The data must be returned exactly. No line may be left out.

### Supplied data ###

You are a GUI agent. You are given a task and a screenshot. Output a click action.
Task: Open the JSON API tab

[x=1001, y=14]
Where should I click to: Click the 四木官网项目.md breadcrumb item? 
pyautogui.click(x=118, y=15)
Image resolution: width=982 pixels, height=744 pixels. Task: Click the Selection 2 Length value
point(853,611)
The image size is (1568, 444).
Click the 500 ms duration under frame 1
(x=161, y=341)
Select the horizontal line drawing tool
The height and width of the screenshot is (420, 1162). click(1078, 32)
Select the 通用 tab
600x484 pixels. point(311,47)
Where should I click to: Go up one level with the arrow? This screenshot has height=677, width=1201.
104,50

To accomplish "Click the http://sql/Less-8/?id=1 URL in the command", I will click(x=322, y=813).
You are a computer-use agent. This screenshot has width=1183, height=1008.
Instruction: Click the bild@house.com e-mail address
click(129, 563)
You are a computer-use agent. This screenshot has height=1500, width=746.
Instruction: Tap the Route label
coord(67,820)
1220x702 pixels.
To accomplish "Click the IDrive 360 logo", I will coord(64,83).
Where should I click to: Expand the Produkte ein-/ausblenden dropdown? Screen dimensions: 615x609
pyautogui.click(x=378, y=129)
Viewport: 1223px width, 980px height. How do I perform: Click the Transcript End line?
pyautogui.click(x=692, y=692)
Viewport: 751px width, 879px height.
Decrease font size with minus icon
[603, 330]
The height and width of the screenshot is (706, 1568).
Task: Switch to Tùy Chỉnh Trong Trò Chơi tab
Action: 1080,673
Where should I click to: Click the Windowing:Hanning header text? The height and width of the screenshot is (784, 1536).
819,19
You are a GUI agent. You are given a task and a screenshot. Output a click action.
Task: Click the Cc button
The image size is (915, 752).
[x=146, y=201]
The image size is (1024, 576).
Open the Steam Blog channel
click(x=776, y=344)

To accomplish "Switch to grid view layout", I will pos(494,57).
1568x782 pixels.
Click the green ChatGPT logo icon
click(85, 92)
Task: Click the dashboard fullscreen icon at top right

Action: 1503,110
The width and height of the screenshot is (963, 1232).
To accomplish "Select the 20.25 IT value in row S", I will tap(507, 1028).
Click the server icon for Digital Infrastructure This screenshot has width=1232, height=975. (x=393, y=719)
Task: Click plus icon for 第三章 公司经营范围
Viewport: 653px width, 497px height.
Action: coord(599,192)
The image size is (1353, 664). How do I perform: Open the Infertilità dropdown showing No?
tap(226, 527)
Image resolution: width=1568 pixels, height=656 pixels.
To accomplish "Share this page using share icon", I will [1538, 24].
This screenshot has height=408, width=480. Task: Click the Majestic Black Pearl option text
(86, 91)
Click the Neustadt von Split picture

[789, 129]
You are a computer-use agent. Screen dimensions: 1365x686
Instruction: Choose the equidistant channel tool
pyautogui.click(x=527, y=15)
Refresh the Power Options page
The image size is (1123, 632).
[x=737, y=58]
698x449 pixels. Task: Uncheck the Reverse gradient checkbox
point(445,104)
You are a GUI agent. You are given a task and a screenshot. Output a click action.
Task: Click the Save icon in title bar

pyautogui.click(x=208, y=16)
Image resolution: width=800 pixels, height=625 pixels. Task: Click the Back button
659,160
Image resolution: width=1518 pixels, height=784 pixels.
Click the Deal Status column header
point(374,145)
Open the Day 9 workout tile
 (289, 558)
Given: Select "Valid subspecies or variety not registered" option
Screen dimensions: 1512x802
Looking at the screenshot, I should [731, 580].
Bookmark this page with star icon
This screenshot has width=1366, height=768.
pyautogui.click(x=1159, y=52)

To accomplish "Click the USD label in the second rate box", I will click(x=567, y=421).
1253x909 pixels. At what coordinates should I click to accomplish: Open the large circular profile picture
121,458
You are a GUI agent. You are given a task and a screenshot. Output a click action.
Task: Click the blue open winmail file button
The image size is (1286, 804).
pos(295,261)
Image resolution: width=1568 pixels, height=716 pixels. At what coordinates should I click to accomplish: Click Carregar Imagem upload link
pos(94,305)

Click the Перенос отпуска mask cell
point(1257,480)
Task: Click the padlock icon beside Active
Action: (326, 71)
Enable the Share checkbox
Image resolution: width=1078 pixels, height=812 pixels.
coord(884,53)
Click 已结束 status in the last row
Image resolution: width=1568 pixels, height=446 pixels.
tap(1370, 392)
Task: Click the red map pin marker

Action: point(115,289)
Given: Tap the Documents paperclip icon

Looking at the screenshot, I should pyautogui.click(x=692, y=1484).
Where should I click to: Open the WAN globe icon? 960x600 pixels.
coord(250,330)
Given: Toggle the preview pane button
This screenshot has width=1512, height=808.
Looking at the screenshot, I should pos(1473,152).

###

Task response.
You are a GUI agent. You are given a task and a screenshot. Output a click action.
Task: Open the JSON API tab

[x=1001, y=14]
Where should I click to: Click the 四木官网项目.md breadcrumb item? 
pyautogui.click(x=118, y=15)
Image resolution: width=982 pixels, height=744 pixels. Task: Click the Selection 2 Length value
point(853,611)
The image size is (1568, 444).
Click the 500 ms duration under frame 1
(x=161, y=341)
Select the horizontal line drawing tool
The height and width of the screenshot is (420, 1162). click(1078, 32)
Select the 通用 tab
600x484 pixels. point(311,47)
Where should I click to: Go up one level with the arrow? This screenshot has height=677, width=1201.
104,50

To accomplish "Click the http://sql/Less-8/?id=1 URL in the command", I will click(x=322, y=813).
You are a computer-use agent. This screenshot has width=1183, height=1008.
Instruction: Click the bild@house.com e-mail address
click(129, 563)
You are a computer-use agent. This screenshot has height=1500, width=746.
Instruction: Tap the Route label
coord(67,820)
1220x702 pixels.
To accomplish "Click the IDrive 360 logo", I will coord(64,83).
Where should I click to: Expand the Produkte ein-/ausblenden dropdown? Screen dimensions: 615x609
pyautogui.click(x=378, y=129)
Viewport: 1223px width, 980px height. How do I perform: Click the Transcript End line?
pyautogui.click(x=692, y=692)
Viewport: 751px width, 879px height.
Decrease font size with minus icon
[603, 330]
The height and width of the screenshot is (706, 1568).
Task: Switch to Tùy Chỉnh Trong Trò Chơi tab
Action: 1080,673
Where should I click to: Click the Windowing:Hanning header text? The height and width of the screenshot is (784, 1536).
819,19
You are a GUI agent. You are given a task and a screenshot. Output a click action.
Task: Click the Cc button
The image size is (915, 752).
[x=146, y=201]
The image size is (1024, 576).
Open the Steam Blog channel
click(x=776, y=344)

To accomplish "Switch to grid view layout", I will pos(494,57).
1568x782 pixels.
Click the green ChatGPT logo icon
click(85, 92)
Task: Click the dashboard fullscreen icon at top right

Action: 1503,110
The width and height of the screenshot is (963, 1232).
To accomplish "Select the 20.25 IT value in row S", I will tap(507, 1028).
Click the server icon for Digital Infrastructure This screenshot has width=1232, height=975. (x=393, y=719)
Task: Click plus icon for 第三章 公司经营范围
Viewport: 653px width, 497px height.
Action: coord(599,192)
The image size is (1353, 664). How do I perform: Open the Infertilità dropdown showing No?
tap(226, 527)
Image resolution: width=1568 pixels, height=656 pixels.
To accomplish "Share this page using share icon", I will [1538, 24].
This screenshot has height=408, width=480. Task: Click the Majestic Black Pearl option text
(86, 91)
Click the Neustadt von Split picture

[789, 129]
You are a computer-use agent. Screen dimensions: 1365x686
Instruction: Choose the equidistant channel tool
pyautogui.click(x=527, y=15)
Refresh the Power Options page
The image size is (1123, 632).
[x=737, y=58]
698x449 pixels. Task: Uncheck the Reverse gradient checkbox
point(445,104)
You are a GUI agent. You are given a task and a screenshot. Output a click action.
Task: Click the Save icon in title bar

pyautogui.click(x=208, y=16)
Image resolution: width=800 pixels, height=625 pixels. Task: Click the Back button
659,160
Image resolution: width=1518 pixels, height=784 pixels.
Click the Deal Status column header
point(374,145)
Open the Day 9 workout tile
 (289, 558)
Given: Select "Valid subspecies or variety not registered" option
Screen dimensions: 1512x802
Looking at the screenshot, I should [731, 580].
Bookmark this page with star icon
This screenshot has width=1366, height=768.
pyautogui.click(x=1159, y=52)

To accomplish "Click the USD label in the second rate box", I will click(x=567, y=421).
1253x909 pixels. At what coordinates should I click to accomplish: Open the large circular profile picture
121,458
You are a GUI agent. You are given a task and a screenshot. Output a click action.
Task: Click the blue open winmail file button
The image size is (1286, 804).
pos(295,261)
Image resolution: width=1568 pixels, height=716 pixels. At what coordinates should I click to accomplish: Click Carregar Imagem upload link
pos(94,305)

Click the Перенос отпуска mask cell
point(1257,480)
Task: Click the padlock icon beside Active
Action: (326, 71)
Enable the Share checkbox
Image resolution: width=1078 pixels, height=812 pixels.
coord(884,53)
Click 已结束 status in the last row
Image resolution: width=1568 pixels, height=446 pixels.
tap(1370, 392)
Task: Click the red map pin marker

Action: point(115,289)
Given: Tap the Documents paperclip icon

Looking at the screenshot, I should pyautogui.click(x=692, y=1484).
Where should I click to: Open the WAN globe icon? 960x600 pixels.
coord(250,330)
Given: Toggle the preview pane button
This screenshot has width=1512, height=808.
Looking at the screenshot, I should pos(1473,152).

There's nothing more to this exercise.